Entonces llego a este país donde existen ocho mil marcas de comida chatarra y muchas más de comida preparada lista para freír, que jamás probaría aun teniendo la receta (como los camarones fritos con yerbas jamaiquinas que compré ayer). ¿Y qué sucede, entonces? Bueno, pues me encanta comprar. 

Cada semana voy puntualmente al súper y compro lo que necesito y lo que no. Compro mi comida de la semana (la que voy a prepararme y la que está lista para servir), y una dotación generosa de comida chatarra. También visito los pasillos de comida latina para surtirme de imitaciones de la comida que más extraño de mi país.
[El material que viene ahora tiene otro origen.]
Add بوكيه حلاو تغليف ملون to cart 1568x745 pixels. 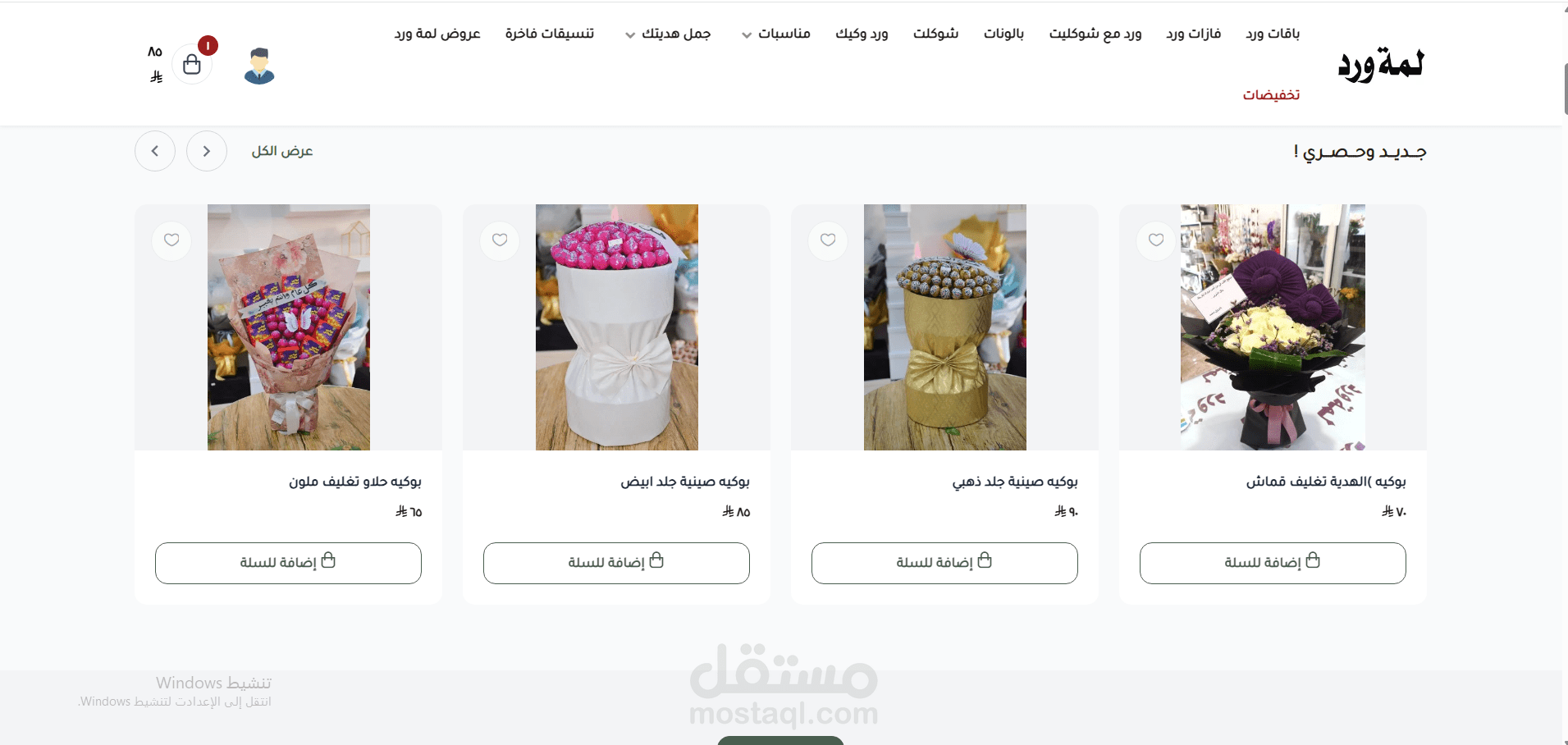click(x=288, y=563)
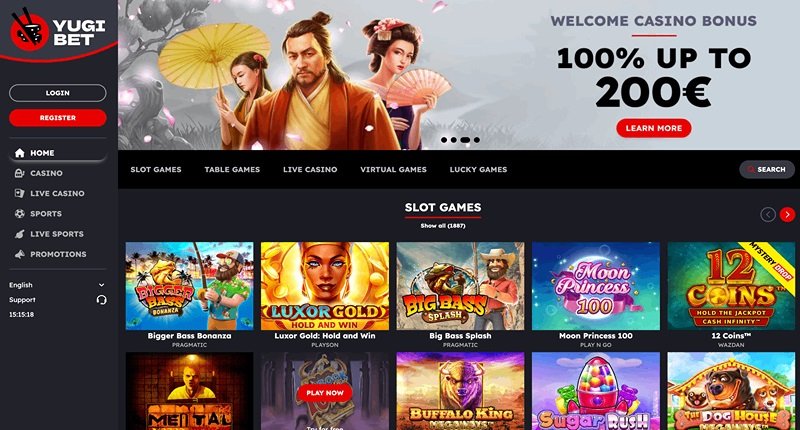Open the Home sidebar icon
This screenshot has width=800, height=430.
coord(20,153)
Entonces regreso a mi hostcasa con mis bolsas del súper llenas y...

Tengo que esconderme.

Tengo que correr con mis bolsas hacia el congelador para dejar ahí el helado semanal, las carnes y los congelados; y después de esa escala, subir a mi cuarto y esconder mis bombas calóricas en mi cajonera. Me siento como un ratón cuando toma un trozo de queso del piso y corre hacia su agujero de pared para comérselo a gusto allí. El problema es cuando, como ayer, no logro llegar invicta ni al congelador porque me encuentro a mi hostmom y sus terribles muecas de disgusto, en la cocina.
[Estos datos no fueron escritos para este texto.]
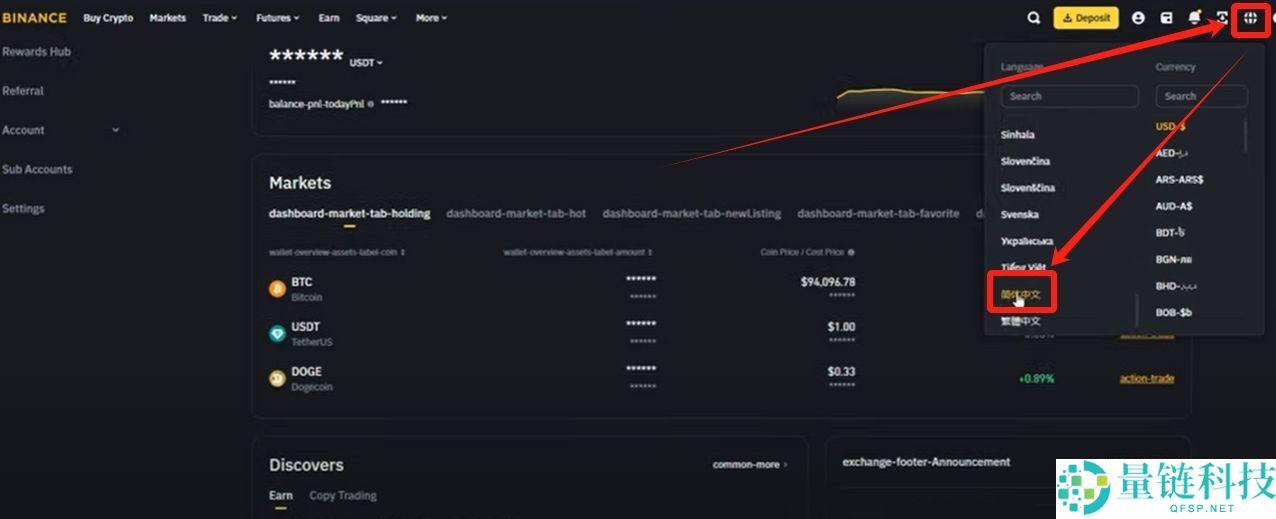Click the DOGE action-trade link
The image size is (1276, 519).
(1146, 379)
Comentario a parte: las cosas con mi hostmom no van precisamente bien. Entonces, llego a la cocina con mis bolsas pletóricas de comida chatarra y me recibe con un gestito sangrón de admiración fingida. Y remata: "I can't understand why you buy food in every chance you have!" Bueno, me la pelas. Cuido a tus hijos ¿no? Les doy su porción diaria de chícharos y jugos orgánicos, leche sin grasa y fruta deshidratada ¿no? Nunca como en frente de ellos y cuando traté de esconder mi comida chatarra para que no la vieran, me regañaste y me pediste que la guardara en la alacena. Tú me pagas por mi trabajo y yo soy libre de gastarlo en lo que me venga en gana, así sea un viaje semanal a Europa con 195 dólares, o cien cajas de condones de colores, o bien: mucha comida chatarra, que al final, obstruirá mis arterias y no las tuyas.

Entiendo que ésta no es mi casa y que soy un modelo a seguir, incluso en mis días off. Entiendo y acepto que debo apegarme a sus normas, pero entonces requiero que me las expliquen claramente y no que me critiquen dulcemente por algo que jamás me explicaron me estaba prohibido (y aseguro que si me hubieran dicho que me estaba prohibido comer chatarra, no habría aceptado el match).

Antes de salir de la cocina, insiste: "compraste pizza para toda la semana y aún así sigues comprando comida." Tenía una cuponera, así que pedí una pizza y me mandaron otra. Guardé en el refri lo que no me comí. Pero aquí, con la cultura del desperdicio con la que esta gente nace, es imposible aceptar que su criada mexicana, quiera conservar en refrigeración la comida sobrante para comerla después.

Y no, no tengo un vacío existencial que intente llenar con comida ni como chatarra porque esté deprimida. Simplemente disfruto comer como otros disfrutan beber, dormir o leer, por lo que me frustra  ser criticada por esa afición mía; y tener que esconderme o justificarme por hacerlo.

Luciérnaga y yo decíamos que cuando las cosas van mal, se tiene un mal día, el estrés ahoga, el cansancio impera; poder cenar a gusto contrarrestaría parte del malestar. Saber que al final del día, te espera un momento de tranquilidad en el que sólo tú tienes cabida, y durante el cual puedes disfrutar de algo tan trivial pero monstruosamente restaurador como un muffin de doble chocolate; es un gran aliciente.

Y bueno... yo no lo tengo. Me quedan nueve meses de comer a escondidas en la oscuridad de mi madriguera.